*What you should do:* Update the items from the start through the line containing "should pyautogui.click(x=412, y=94)." by replacing "blue verified badge" with "red notification badge", keeping all else unchanged.

*A block of data:*

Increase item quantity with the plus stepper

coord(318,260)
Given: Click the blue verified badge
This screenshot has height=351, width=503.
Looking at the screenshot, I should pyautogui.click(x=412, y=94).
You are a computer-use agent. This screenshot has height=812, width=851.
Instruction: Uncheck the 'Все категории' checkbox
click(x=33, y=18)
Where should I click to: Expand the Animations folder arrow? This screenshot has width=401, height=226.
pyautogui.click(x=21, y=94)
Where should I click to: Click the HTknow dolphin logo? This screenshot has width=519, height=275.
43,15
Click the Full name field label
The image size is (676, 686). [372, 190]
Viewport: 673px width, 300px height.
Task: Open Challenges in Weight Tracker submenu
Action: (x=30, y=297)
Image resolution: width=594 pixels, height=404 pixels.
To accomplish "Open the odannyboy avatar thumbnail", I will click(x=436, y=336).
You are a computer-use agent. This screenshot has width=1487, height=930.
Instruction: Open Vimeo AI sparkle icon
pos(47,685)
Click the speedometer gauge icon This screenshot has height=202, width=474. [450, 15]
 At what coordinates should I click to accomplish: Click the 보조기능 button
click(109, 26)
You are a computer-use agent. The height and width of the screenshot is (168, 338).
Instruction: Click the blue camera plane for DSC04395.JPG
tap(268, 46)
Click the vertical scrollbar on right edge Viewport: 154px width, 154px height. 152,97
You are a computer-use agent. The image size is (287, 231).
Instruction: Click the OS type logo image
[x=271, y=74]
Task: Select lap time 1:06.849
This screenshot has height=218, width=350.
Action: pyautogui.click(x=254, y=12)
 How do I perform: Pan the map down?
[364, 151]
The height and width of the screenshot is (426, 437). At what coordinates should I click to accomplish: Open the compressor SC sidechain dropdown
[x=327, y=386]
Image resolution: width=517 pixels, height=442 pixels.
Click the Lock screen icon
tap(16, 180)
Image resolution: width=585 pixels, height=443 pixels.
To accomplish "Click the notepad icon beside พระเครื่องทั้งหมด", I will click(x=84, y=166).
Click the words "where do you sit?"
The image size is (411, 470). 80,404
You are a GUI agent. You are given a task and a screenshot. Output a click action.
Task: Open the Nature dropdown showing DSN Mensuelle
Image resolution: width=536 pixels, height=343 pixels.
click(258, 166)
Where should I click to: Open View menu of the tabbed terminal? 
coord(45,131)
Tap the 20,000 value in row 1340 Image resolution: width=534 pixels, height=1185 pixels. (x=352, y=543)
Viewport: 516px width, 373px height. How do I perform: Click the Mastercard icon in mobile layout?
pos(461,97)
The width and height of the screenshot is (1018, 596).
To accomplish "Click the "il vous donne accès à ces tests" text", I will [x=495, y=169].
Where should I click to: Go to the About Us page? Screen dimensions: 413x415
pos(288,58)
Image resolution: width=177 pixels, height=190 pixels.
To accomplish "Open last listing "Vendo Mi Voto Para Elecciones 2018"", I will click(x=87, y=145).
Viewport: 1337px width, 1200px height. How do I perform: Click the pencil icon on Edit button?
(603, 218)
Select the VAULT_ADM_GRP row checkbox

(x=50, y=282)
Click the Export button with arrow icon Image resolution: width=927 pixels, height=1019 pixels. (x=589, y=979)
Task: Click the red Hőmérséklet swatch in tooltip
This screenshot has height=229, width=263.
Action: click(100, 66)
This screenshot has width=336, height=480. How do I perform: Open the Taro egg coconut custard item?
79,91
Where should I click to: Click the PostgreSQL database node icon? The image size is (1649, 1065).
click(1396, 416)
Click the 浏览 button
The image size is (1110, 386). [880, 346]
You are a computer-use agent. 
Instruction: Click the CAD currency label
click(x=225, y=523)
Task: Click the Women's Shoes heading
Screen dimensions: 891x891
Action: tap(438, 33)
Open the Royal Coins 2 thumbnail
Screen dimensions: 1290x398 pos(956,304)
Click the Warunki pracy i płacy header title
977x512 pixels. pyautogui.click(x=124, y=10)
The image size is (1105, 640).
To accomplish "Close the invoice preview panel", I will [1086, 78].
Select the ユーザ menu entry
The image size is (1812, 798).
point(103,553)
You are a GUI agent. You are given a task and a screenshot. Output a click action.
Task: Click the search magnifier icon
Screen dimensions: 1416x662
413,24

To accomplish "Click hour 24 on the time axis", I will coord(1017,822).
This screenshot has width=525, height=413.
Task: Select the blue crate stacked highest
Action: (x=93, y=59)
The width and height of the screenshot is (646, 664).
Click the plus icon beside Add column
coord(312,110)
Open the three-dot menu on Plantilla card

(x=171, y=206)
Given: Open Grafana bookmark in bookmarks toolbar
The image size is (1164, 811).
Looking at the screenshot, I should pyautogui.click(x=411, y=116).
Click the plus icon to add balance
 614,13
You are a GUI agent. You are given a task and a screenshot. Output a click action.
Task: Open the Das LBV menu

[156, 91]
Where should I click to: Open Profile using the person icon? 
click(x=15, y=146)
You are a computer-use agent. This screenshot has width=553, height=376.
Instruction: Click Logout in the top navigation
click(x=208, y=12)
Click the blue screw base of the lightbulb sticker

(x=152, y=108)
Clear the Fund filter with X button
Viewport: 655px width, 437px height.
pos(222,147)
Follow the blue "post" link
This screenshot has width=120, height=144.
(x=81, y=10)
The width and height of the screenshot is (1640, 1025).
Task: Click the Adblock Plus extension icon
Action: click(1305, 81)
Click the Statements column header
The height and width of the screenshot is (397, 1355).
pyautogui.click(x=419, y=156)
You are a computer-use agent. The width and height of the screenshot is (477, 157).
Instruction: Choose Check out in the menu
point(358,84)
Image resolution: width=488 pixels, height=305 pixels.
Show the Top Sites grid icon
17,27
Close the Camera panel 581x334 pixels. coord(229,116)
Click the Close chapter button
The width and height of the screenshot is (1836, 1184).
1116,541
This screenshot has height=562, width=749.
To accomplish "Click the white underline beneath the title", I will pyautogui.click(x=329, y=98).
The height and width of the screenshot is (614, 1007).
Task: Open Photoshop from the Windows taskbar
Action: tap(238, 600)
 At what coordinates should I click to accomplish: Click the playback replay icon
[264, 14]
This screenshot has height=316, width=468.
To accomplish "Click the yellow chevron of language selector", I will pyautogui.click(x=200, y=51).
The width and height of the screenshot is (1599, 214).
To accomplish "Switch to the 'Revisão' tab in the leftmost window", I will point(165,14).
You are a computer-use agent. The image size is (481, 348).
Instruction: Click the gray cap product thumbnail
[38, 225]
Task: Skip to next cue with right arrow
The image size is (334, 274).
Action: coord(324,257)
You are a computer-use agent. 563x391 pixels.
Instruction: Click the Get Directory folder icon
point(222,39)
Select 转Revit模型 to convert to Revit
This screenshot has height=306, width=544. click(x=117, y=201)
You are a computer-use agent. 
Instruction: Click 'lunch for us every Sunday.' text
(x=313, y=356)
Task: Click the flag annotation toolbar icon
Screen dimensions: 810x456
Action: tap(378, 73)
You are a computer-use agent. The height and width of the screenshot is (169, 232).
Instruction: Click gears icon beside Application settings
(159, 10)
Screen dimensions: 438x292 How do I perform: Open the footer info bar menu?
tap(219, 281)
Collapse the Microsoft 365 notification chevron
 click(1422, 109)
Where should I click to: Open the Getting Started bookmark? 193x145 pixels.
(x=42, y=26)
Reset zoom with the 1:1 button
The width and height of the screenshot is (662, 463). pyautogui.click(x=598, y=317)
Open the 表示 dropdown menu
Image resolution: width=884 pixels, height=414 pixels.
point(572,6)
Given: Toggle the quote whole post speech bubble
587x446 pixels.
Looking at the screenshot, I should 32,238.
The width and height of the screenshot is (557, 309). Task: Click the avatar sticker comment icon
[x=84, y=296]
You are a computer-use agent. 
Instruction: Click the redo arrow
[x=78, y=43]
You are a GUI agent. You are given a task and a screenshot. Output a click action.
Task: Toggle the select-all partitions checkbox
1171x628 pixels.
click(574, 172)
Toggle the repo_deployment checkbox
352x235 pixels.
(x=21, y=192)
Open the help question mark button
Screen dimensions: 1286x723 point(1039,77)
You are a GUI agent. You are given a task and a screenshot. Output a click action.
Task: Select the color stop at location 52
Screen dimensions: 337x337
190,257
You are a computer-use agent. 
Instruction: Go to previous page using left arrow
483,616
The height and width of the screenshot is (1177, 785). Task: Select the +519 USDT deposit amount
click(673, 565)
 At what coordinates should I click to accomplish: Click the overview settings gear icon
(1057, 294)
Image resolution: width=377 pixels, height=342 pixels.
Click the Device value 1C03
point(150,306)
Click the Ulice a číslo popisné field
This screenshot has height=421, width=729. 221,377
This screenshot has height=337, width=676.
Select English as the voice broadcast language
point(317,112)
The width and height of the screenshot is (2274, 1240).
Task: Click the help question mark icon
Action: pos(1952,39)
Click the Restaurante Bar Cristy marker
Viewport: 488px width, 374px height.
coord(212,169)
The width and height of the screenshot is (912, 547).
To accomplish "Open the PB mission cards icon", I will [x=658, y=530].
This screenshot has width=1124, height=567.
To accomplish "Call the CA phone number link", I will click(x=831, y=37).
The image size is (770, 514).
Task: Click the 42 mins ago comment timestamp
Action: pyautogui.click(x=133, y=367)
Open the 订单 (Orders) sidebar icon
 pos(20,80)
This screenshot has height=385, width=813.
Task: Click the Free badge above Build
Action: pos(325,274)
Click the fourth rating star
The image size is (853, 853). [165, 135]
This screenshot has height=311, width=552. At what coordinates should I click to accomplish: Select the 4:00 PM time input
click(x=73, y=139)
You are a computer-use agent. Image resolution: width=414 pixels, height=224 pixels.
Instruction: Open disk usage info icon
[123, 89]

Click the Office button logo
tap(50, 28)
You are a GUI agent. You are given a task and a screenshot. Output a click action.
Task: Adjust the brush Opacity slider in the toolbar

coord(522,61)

*Written response:*
Increase item quantity with the plus stepper

coord(318,260)
Given: Click the red notification badge
This screenshot has height=351, width=503.
Looking at the screenshot, I should pyautogui.click(x=412, y=94).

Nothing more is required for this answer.